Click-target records
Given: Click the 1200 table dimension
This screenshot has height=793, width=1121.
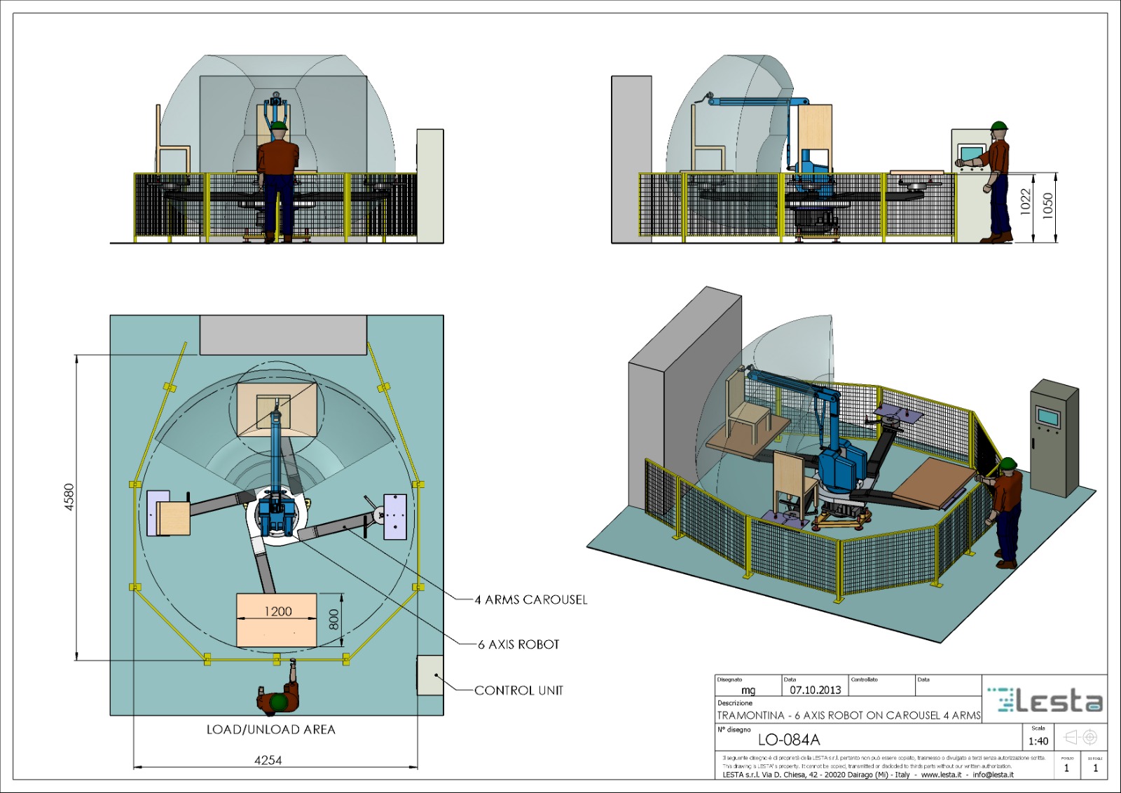Looking at the screenshot, I should (278, 611).
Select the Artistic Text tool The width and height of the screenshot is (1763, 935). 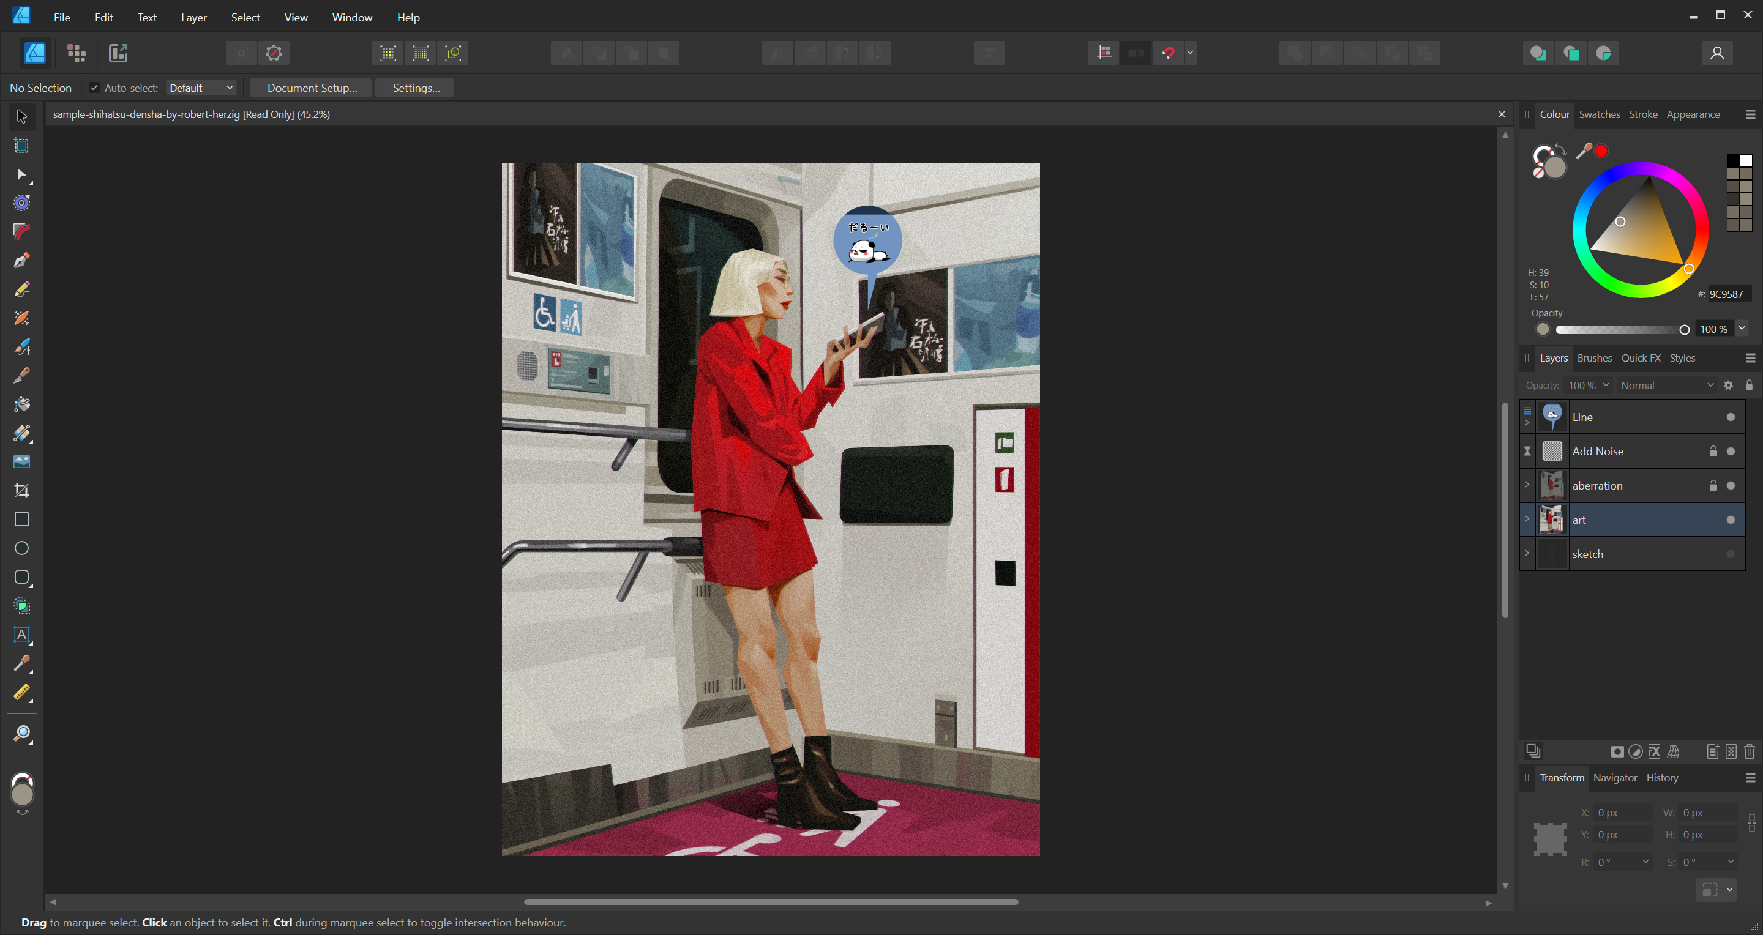(x=21, y=634)
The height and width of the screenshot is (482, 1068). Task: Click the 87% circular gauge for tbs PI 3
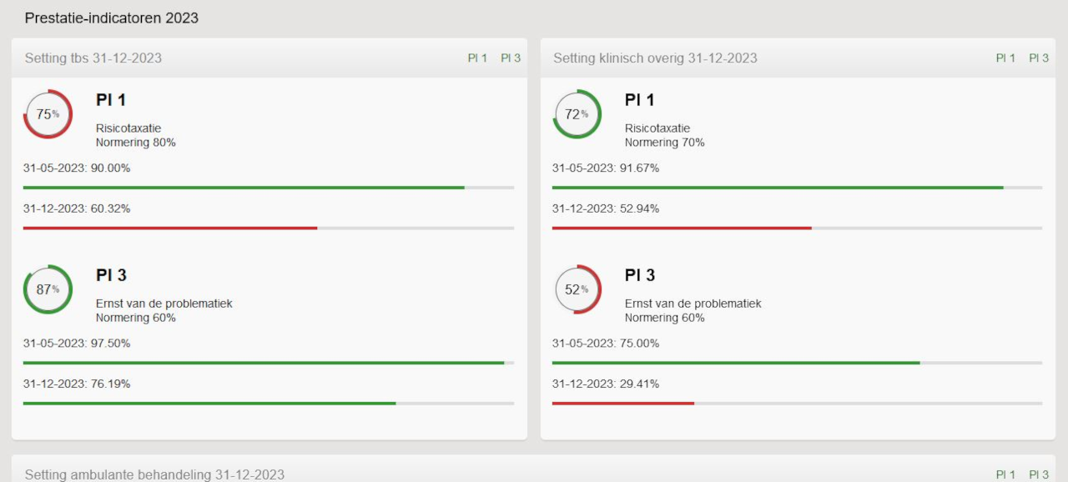click(x=48, y=289)
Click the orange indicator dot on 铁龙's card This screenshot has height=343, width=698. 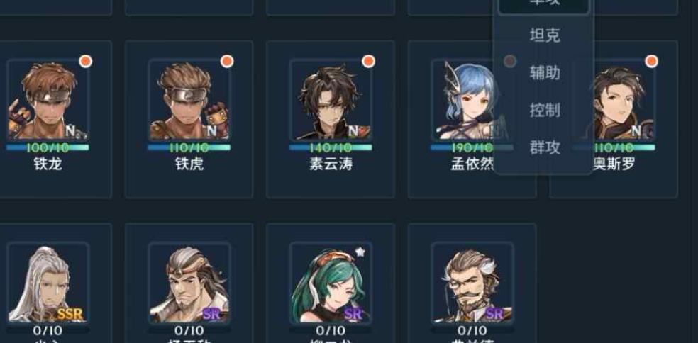[85, 62]
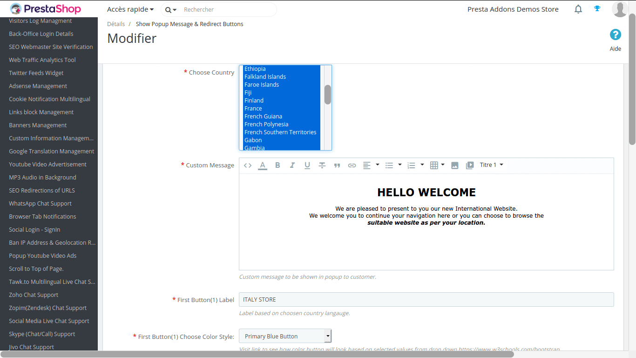Toggle bold formatting in editor

(x=277, y=165)
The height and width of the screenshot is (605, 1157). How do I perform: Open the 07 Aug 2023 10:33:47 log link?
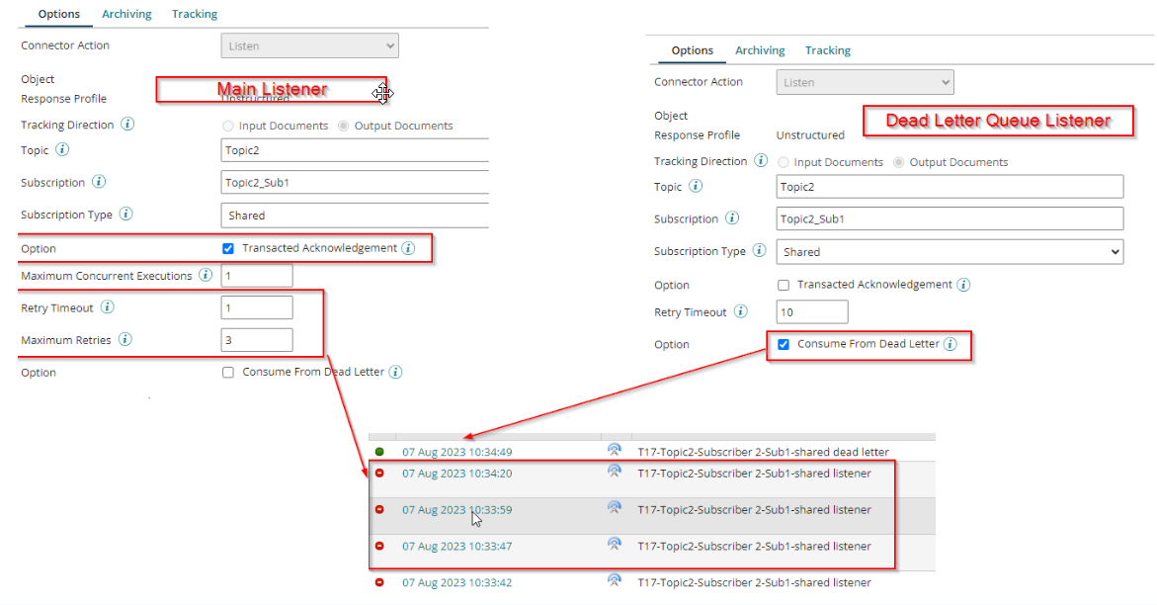coord(456,546)
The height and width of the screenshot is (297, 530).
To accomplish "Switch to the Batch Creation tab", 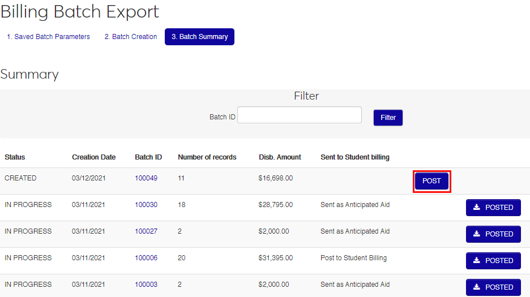I will [x=131, y=37].
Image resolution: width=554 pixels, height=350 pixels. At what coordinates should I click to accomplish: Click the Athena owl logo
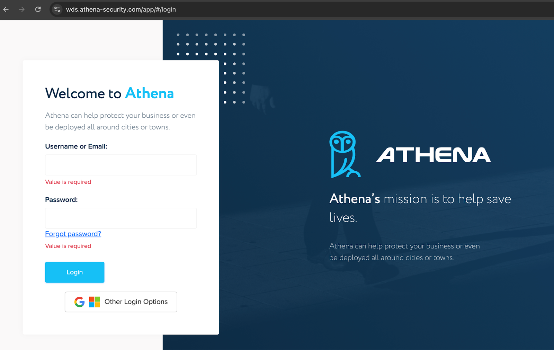(x=345, y=154)
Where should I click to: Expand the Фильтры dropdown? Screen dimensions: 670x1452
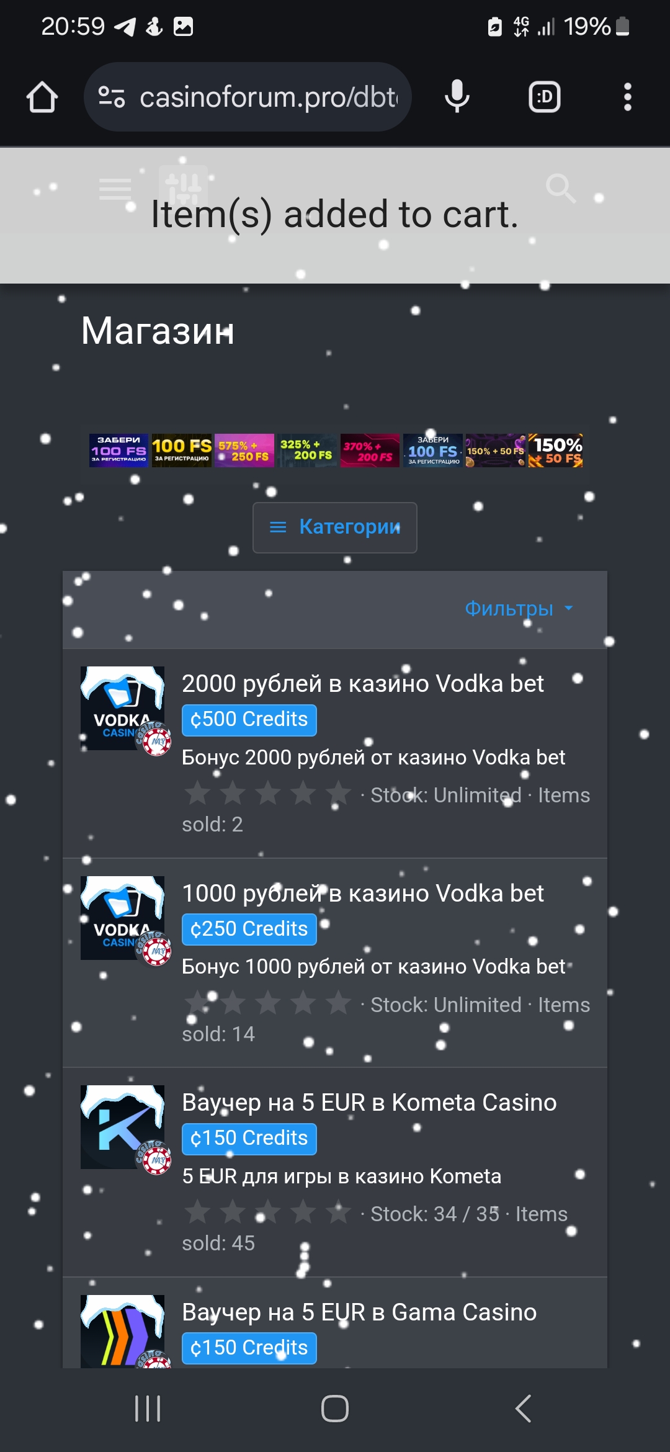point(519,609)
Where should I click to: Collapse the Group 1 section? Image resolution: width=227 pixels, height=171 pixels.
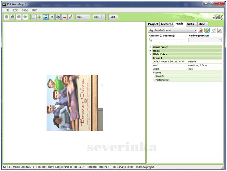point(150,58)
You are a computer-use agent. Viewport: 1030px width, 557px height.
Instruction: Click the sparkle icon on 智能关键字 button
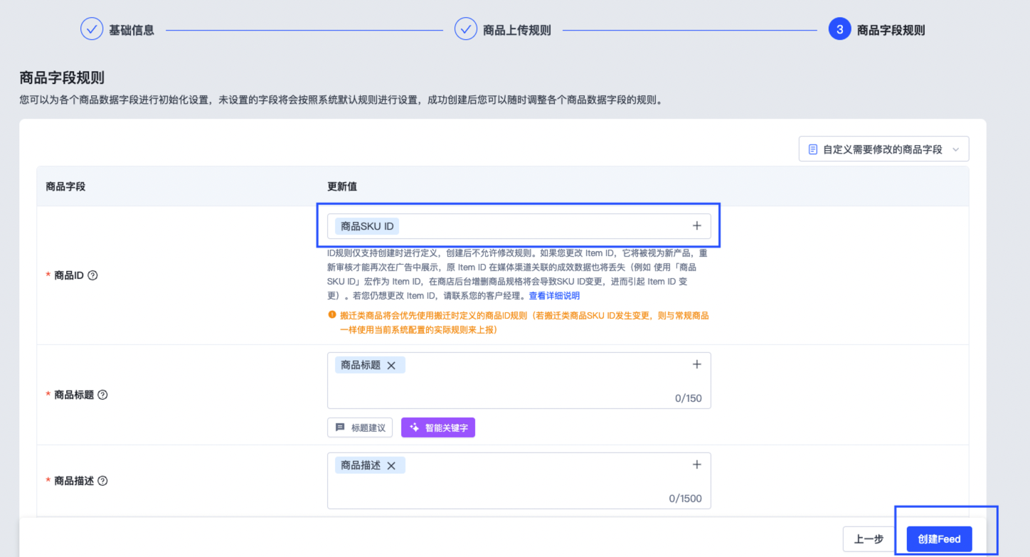click(x=413, y=427)
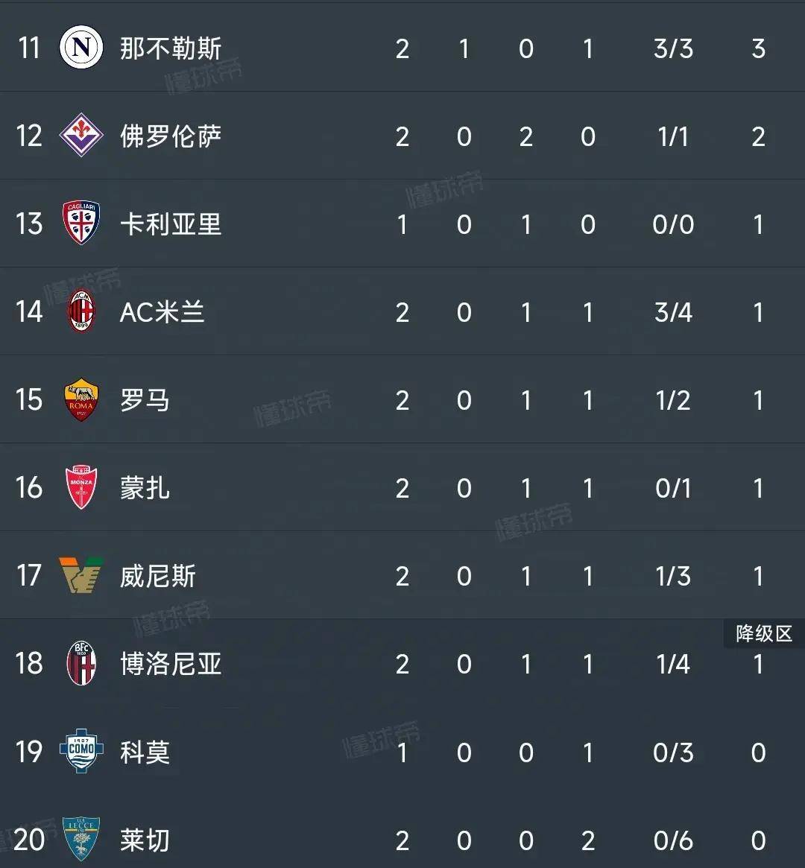Select the Lecce tree crest

point(81,839)
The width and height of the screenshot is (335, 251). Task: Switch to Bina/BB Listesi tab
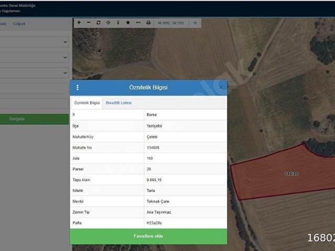[119, 103]
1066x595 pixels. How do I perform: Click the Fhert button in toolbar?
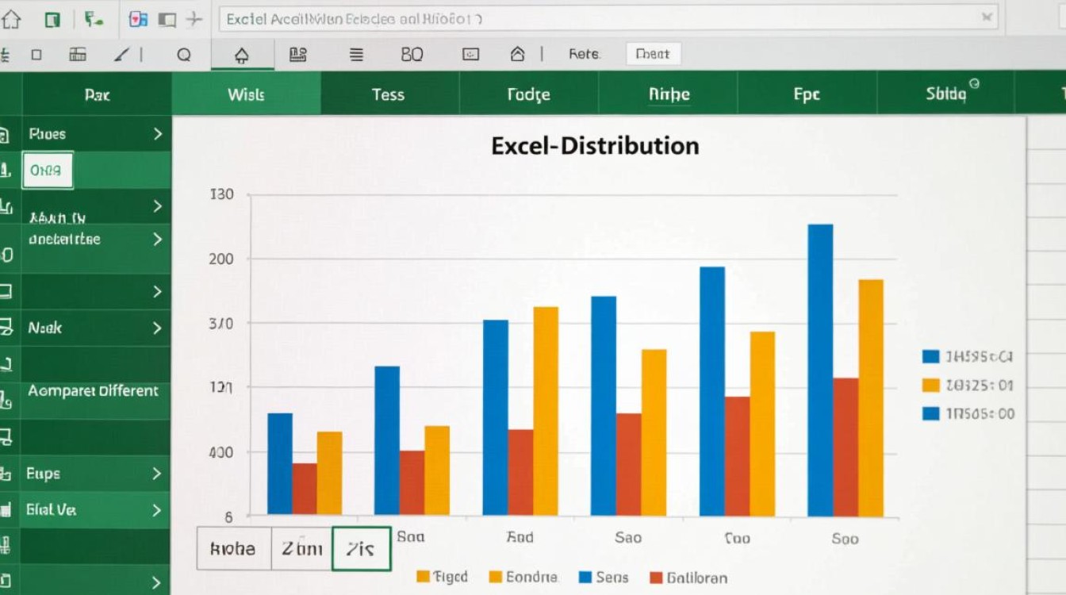653,54
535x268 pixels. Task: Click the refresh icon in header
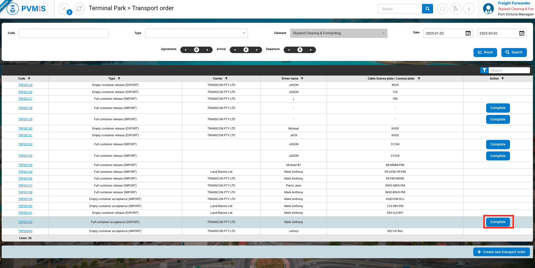click(x=79, y=9)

• What you are asked to do: Find each line in the records above that contains the word "Image", and copy those lines in full.

• Response for this exercise:
Image resolution: width=554 pixels, height=350 pixels. At what coordinates should I click to accomplish: Click the Athena owl logo
Where should I click to: Collapse the Group 1 section? Image resolution: width=227 pixels, height=171 pixels.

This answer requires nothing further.